Aim of the task
Please return every record exactly as it appears.

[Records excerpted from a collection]
——

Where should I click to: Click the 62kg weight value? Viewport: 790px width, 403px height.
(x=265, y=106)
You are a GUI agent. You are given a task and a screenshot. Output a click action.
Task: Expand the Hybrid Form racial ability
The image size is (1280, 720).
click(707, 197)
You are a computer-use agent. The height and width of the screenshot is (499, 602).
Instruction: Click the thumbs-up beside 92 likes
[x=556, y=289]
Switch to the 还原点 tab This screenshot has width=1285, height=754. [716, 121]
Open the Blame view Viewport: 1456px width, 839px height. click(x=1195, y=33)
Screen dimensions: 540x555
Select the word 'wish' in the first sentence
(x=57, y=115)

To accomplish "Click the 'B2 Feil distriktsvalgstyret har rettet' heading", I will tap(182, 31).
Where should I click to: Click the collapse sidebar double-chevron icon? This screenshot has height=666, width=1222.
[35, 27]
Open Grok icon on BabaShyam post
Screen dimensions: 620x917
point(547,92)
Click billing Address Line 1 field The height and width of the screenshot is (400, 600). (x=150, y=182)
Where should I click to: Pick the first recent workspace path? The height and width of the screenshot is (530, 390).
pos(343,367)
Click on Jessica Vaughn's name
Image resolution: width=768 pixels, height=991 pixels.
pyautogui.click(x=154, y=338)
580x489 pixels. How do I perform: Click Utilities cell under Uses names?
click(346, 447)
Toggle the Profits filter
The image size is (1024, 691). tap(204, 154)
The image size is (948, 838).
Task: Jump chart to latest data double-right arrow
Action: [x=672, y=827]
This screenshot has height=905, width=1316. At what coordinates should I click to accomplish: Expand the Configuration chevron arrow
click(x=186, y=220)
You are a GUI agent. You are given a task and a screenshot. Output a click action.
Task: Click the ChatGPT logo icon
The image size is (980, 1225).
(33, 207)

——

Result of the task
Where should I click to: Click the 62kg weight value? Viewport: 790px width, 403px height.
(x=265, y=106)
You are a GUI agent. You are given a task and a screenshot. Output a click action.
Task: Expand the Hybrid Form racial ability
The image size is (1280, 720).
click(707, 197)
You are a computer-use agent. The height and width of the screenshot is (499, 602).
Instruction: Click the thumbs-up beside 92 likes
[x=556, y=289]
Switch to the 还原点 tab This screenshot has width=1285, height=754. [716, 121]
Open the Blame view Viewport: 1456px width, 839px height. click(x=1195, y=33)
Screen dimensions: 540x555
Select the word 'wish' in the first sentence
(x=57, y=115)

To accomplish "Click the 'B2 Feil distriktsvalgstyret har rettet' heading", I will tap(182, 31).
Where should I click to: Click the collapse sidebar double-chevron icon? This screenshot has height=666, width=1222.
[35, 27]
Open Grok icon on BabaShyam post
Screen dimensions: 620x917
point(547,92)
Click billing Address Line 1 field The height and width of the screenshot is (400, 600). (x=150, y=182)
Where should I click to: Pick the first recent workspace path? The height and width of the screenshot is (530, 390).
pos(343,367)
Click on Jessica Vaughn's name
Image resolution: width=768 pixels, height=991 pixels.
pyautogui.click(x=154, y=338)
580x489 pixels. How do I perform: Click Utilities cell under Uses names?
click(346, 447)
Toggle the Profits filter
The image size is (1024, 691). tap(204, 154)
The image size is (948, 838).
Task: Jump chart to latest data double-right arrow
Action: [x=672, y=827]
This screenshot has height=905, width=1316. At what coordinates should I click to accomplish: Expand the Configuration chevron arrow
click(x=186, y=220)
You are a GUI agent. You are given a task and a screenshot. Output a click action.
Task: Click the ChatGPT logo icon
The image size is (980, 1225).
(33, 207)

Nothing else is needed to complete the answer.